In patients presenting with tuberculosis in South African clinics, the use of opt-out HIV testing significantly increased the proportion of patients counselled and tested for HIV, as compared to standard-practice voluntary testing, according to a randomised study reported in the June 1st issue of the Journal of Acquired Immune Deficiency Syndromes. However, the number of patients tested remained relatively low, and the effects on subsequent care were slight.
In sub-Saharan Africa, a high proportion of people with tuberculosis (TB) are also infected with HIV, and TB is often the first clinical presentation of HIV disease. Although HIV testing for TB patients is recommended by global and South African guidelines, the number of people actually tested is often small. Under voluntary HIV counselling and testing, patients are not tested by default; they must explicitly "opt in" to receive counseling and testing.
In "provider-initiated" or "opt-out" testing, patients retain the right to refuse to be tested, but receive HIV counselling and testing unless they explicitly opt out. Opt-out testing has been recommended in World Health Organization and UNAIDS policies. Although it should have the potential to increase the number of people tested, and has proven highly acceptable in some African settings, wider data on its effectiveness in Africa have not been available.
In this "cluster-randomised" study, 20 medium-sized South African TB clinics were randomised to provide one of two HIV testing interventions to newly presenting TB patients: voluntary, opt-in HIV testing (the default, and control group), or provider-initiated, opt-out testing (the experimental intervention).

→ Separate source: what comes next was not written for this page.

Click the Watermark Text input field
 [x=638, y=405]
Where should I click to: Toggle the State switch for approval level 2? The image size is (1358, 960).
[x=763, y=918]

The clinics were chosen to be geographically and demographically representative of the 44 primary health clinics in the district in and around Port Elizabeth, Eastern Cape Province, South Africa.
A total of 1072 adults were newly registered as TB patients in the 20 study clinics between August and November, 2005. Of these, 754 (70%) met study criteria and were enrolled (the remainder moved out of the area, died, or did not have complete data). In the control clinics, there were 352 patients: 194 male (median age, 55) and157 female (median age, 45), 89% of whom had pulmonary TB (extrapulmonary TB patients were also included). In clinics randomly assigned to implement provider-initiated HIV counselling and testing (the "opt-out clinics"), there were 402 patients: 238 male (median age, 59) and162 female (median age, 41), 81% of whom had pulmonary TB.

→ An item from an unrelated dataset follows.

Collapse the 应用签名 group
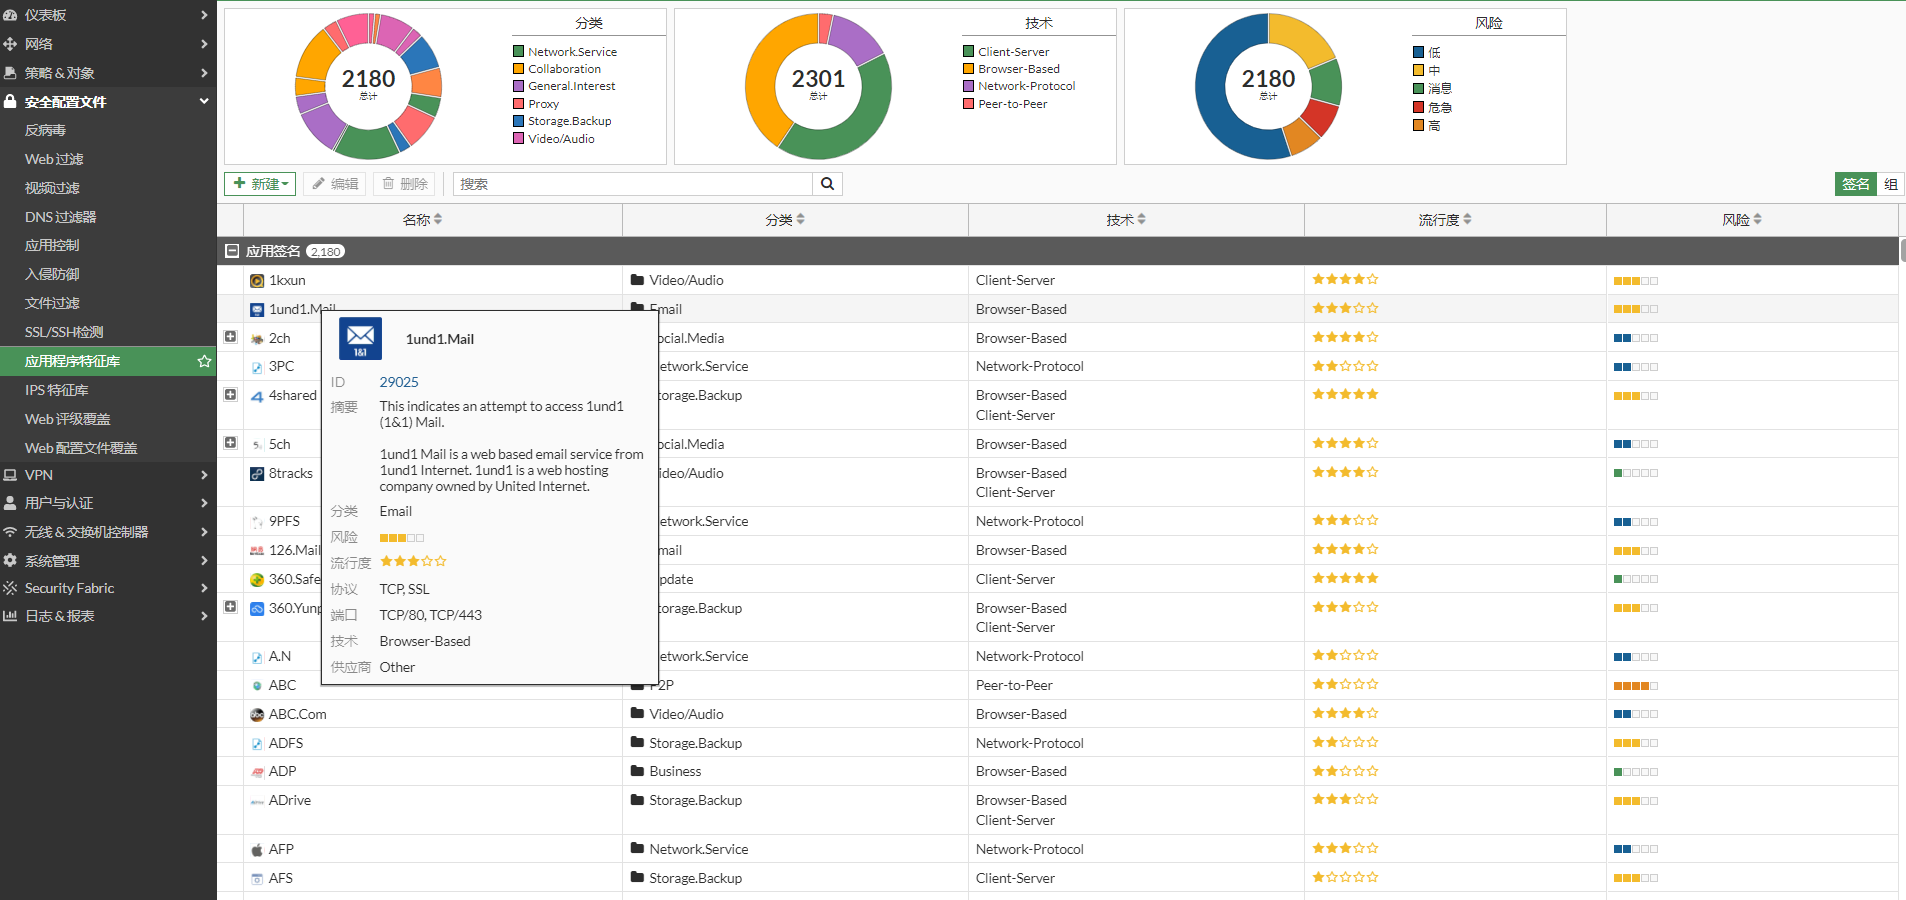This screenshot has height=900, width=1906. (x=232, y=251)
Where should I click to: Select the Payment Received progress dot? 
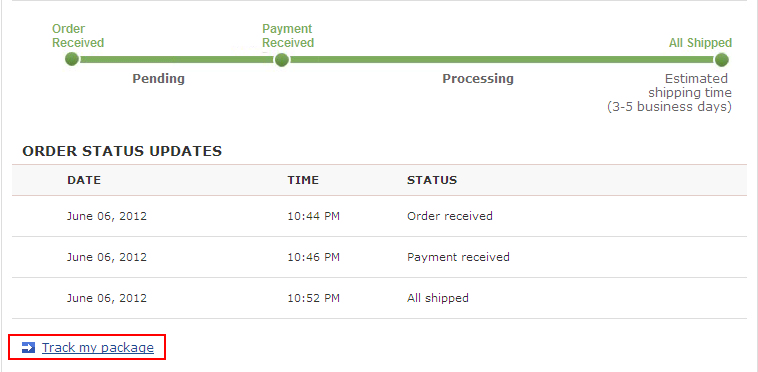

The primary study outcome was the percentage of newly registered TB patients who received HIV counseling and testing, as compared between the two strategies. The opt-out strategy was more successful: in the opt-out clinics, 20.7% (73/352) patients received HIV counselling versus 7.7% (31/402) in the control clinics (p=0.011), and 20.2% (n = 71) versus 6.5% (n = 26) underwent HIV testing respectively (p=0.009).

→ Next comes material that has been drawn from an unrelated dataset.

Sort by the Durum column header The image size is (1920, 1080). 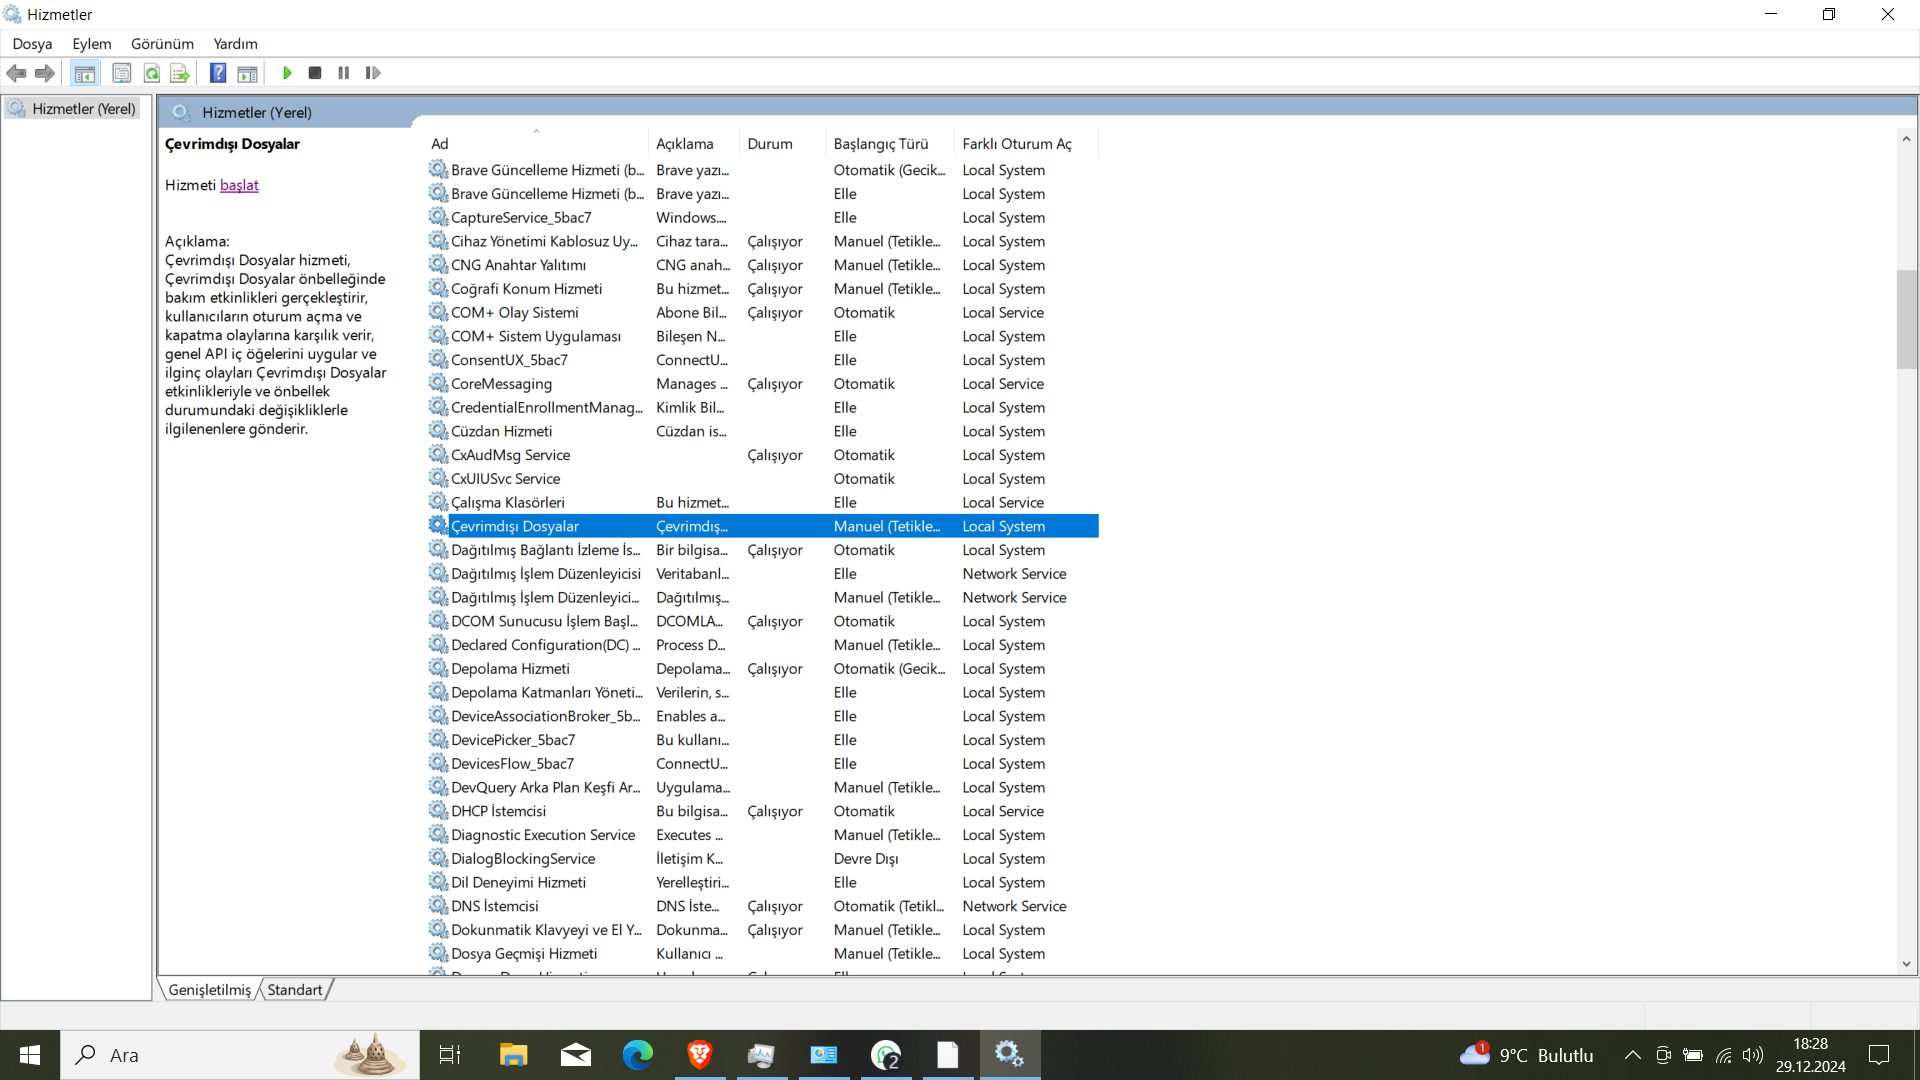coord(769,144)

Out of patients who actually received HIV tests, the proportion of HIV-positive test results was similar in the intervention and control arms (36% vs. 43%). However, due to the greater proportion of patients tested, opt-out clinics identified a higher proportion of patients as HIV-positive overall: 8.5% versus 2.5% in control clinics (p=0.044).
Disappointingly, however, the effects on treatment and care after diagnosis appeared to be minimal. The numbers of patients with a positive HIV test who were prescribed cotrimoxazole or referred for HIV care were small (less than 40% in either arm) and did not differ significantly between study arms.
The researchers concluded that "the use of an opt-out [HIV testing] strategy was associated with significantly higher HIV counselling and testing rates … but the overall proportion of those counseled and tested after training in the opt-out approach remained unacceptably low at only 21%." These results illustrate that "although instituting a strategy of provider-initiated counseling can increase rates of HIV counselling and testing, it is clearly not sufficient. Additional interventions and resources will surely be required to attain high levels of HIV testing referral into HIV care for TB patients in settings such as [these]."
Reference:
Pope DS et al. A cluster-randomized trial of provider-initiated (opt-out) HIV counseling and testing of tuberculosis patients in South Africa. J Acquir Immune Defic Syndr 2008;48:190–195.